Generate a linkingKey followed by LN concept

[jjhesk]

linkingKey derivation

linkingKey derivation for BIP-32 based wallets:

There exists a private hashingKey which is derived by user LN WALLET using m/138'/0 path. LN SERVICE full domain name is extracted from login LNURL and then hashed using hmacSha256(hashingKey, full service domain name). Full domain name here means FQDN with last full-stop (aka "point") omitted (Example: for https://x.y.z.com/... it would be x.y.z.com).
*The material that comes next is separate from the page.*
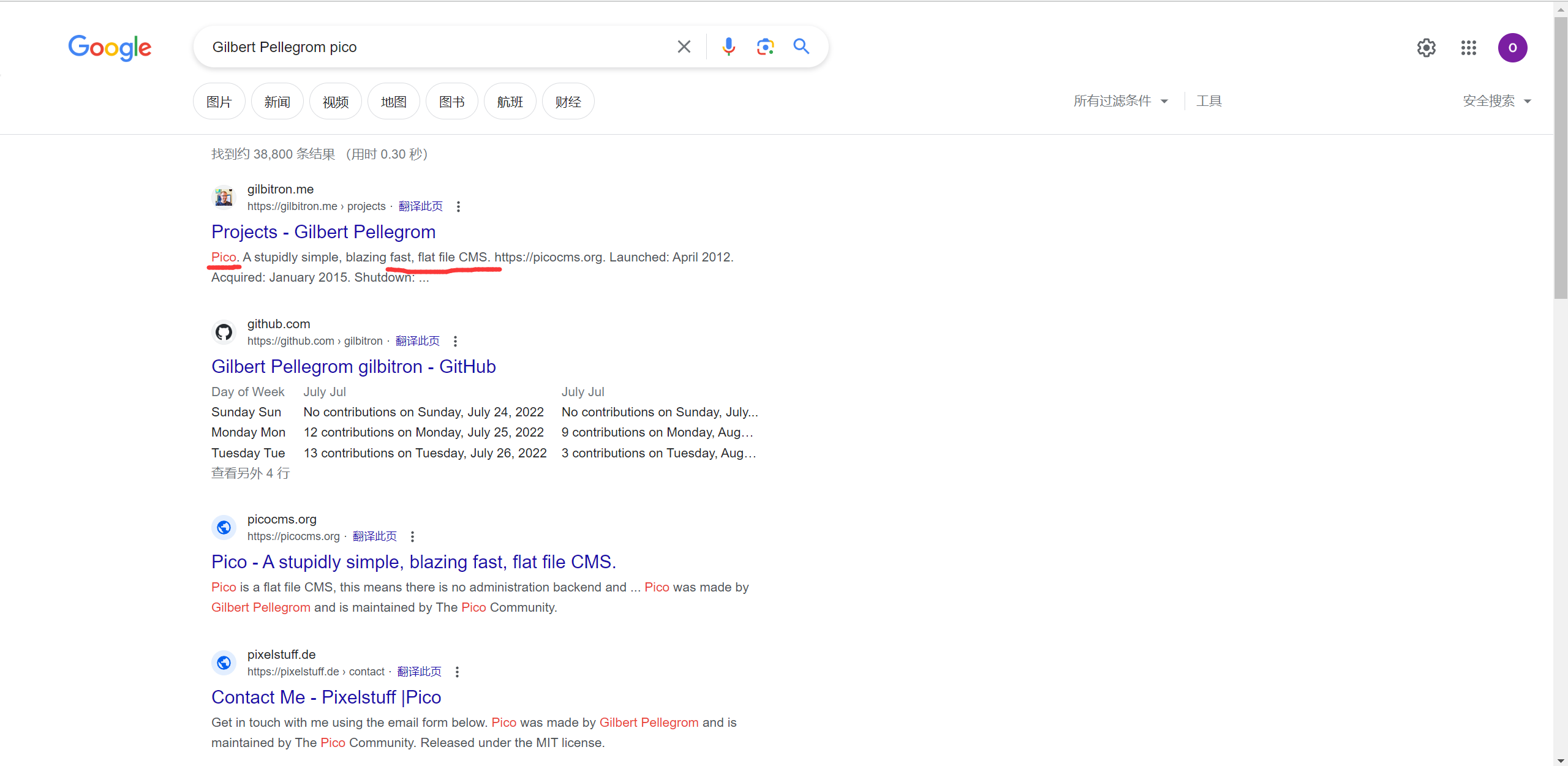
Task: Open three-dot menu for picocms.org result
Action: pos(412,537)
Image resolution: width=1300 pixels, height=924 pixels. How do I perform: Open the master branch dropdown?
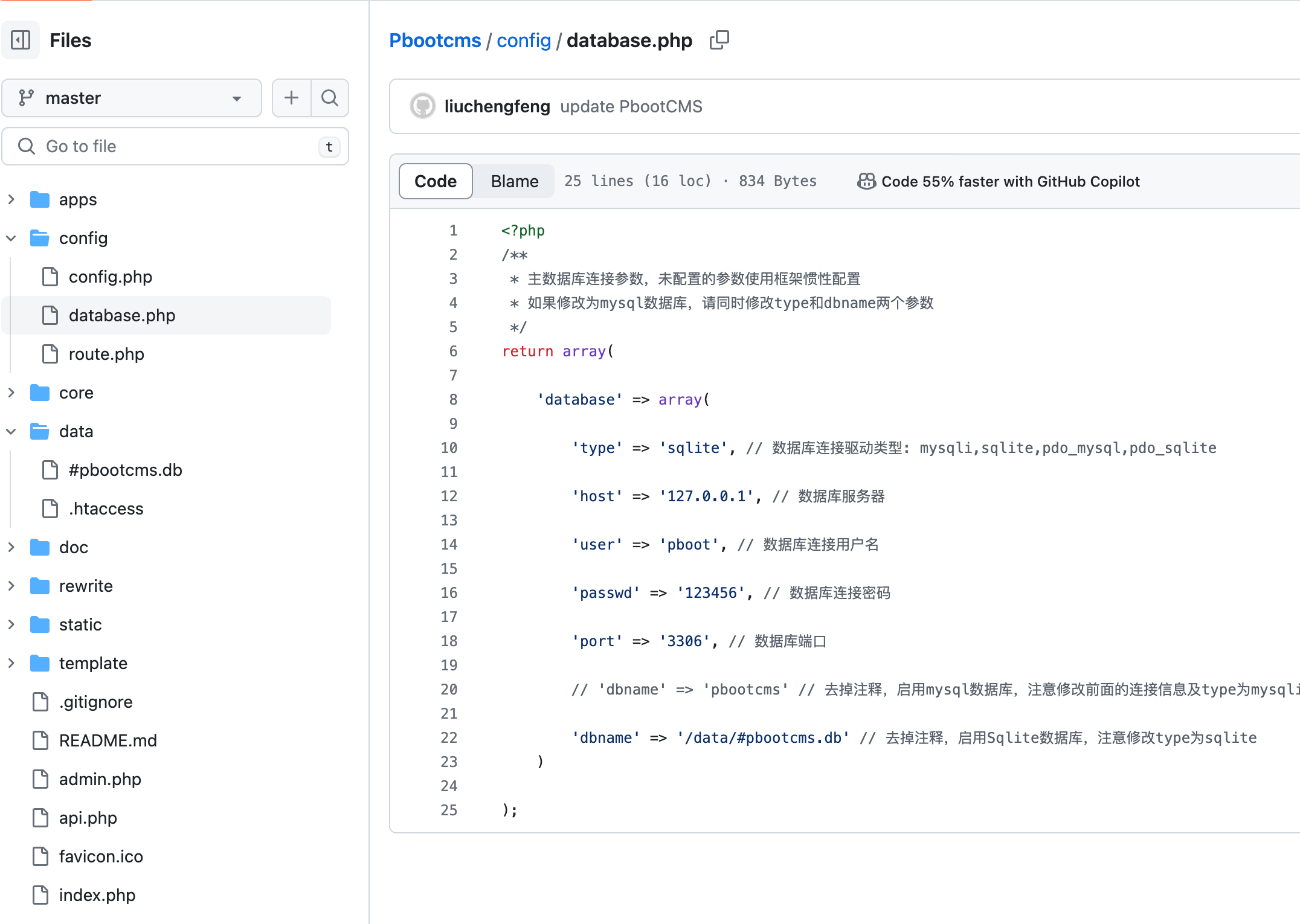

First 16 bytes are taken from resulting hash and then turned into a sequence of 4 Long values which are in turn used to derive a service-specific linkingKey using m/138'/<long1>/<long2>/<long3>/<long4> path, a Scala example:

import fr.acinq.bitcoin.crypto
import fr.acinq.bitcoin.Protocol
import java.io.ByteArrayInputStream
import fr.acinq.bitcoin.DeterministicWallet._
val domainName = "site.com"
val hashingPrivKey = derivePrivateKey(walletMasterKey, hardened(138L) :: 0L :: Nil)
val derivationMaterial = hmac256(key = hashingPrivKey.toBin, message = domainName)
val stream = new ByteArrayInputStream(derivationMaterial.slice(0, 16).toArray)
val pathSuffix = Vector.fill(4)(Protocol.uint32(stream, ByteOrder.BIG_ENDIAN)) // each uint32 call consumes next 4 bytes
val linkingPrivKey = derivePrivateKey(walletMasterKey, hardened(138L) +: pathSuffix)
val linkingPubKey = linkingPrivKey.publicKey

[jjhesk]

found some cool coding block from js

import bech32 from 'bech32';
import bip21 from 'bip21';
import { fromSeed, fromBase58 } from 'bip32';
import bolt11 from 'bolt11';
import validate from 'bitcoin-address-validation';
import { crypto, payments, Psbt } from 'bitcoinjs-lib';
import {
  crypto as lqcrypto,
  ECPair,
  payments as lqpayments,
  Psbt as lqPsbt,
} from 'liquidjs-lib';

import { generateMnemonic, mnemonicToSeedSync } from 'bip39';
import cryptojs from 'crypto-js';
import sha256, { HMAC } from 'fast-sha256';
import secp256k1 from 'secp256k1';
import { validate as isUuid, v4 } from 'uuid';
import { fromSeed as slip77FromSeed } from 'slip77';

....

const linkingKey = (domain, seed) => {
  const root = fromSeed(mnemonicToSeedSync(seed));
  const hashingKey = root.derivePath("m/138'/0");
  const hmac = new HMAC(hashingKey.privateKey);
  const derivationMaterial = hmac.update(stringToUint8Array(domain)).digest();
  const first4 = derivationMaterial.slice(0, 4);
  return root.derivePath(
    `m/138'/${first4[0]}/${first4[1]}/${first4[2]}/${first4[3]}`
  );
};
...

 const key = linkingKey(params.domain, seed);
                const signedMessage = secp256k1.ecdsaSign(
                  hexToUint8Array(params.k1),
                  key.privateKey
                );
                const signedMessageDER = secp256k1.signatureExport(
                  signedMessage.signature
                );
                const linkingKeyPub = secp256k1.publicKeyCreate(
                  key.privateKey,
                  true
                );
                const sig = bytesToHexString(signedMessageDER);

anyone can make that into python with this library?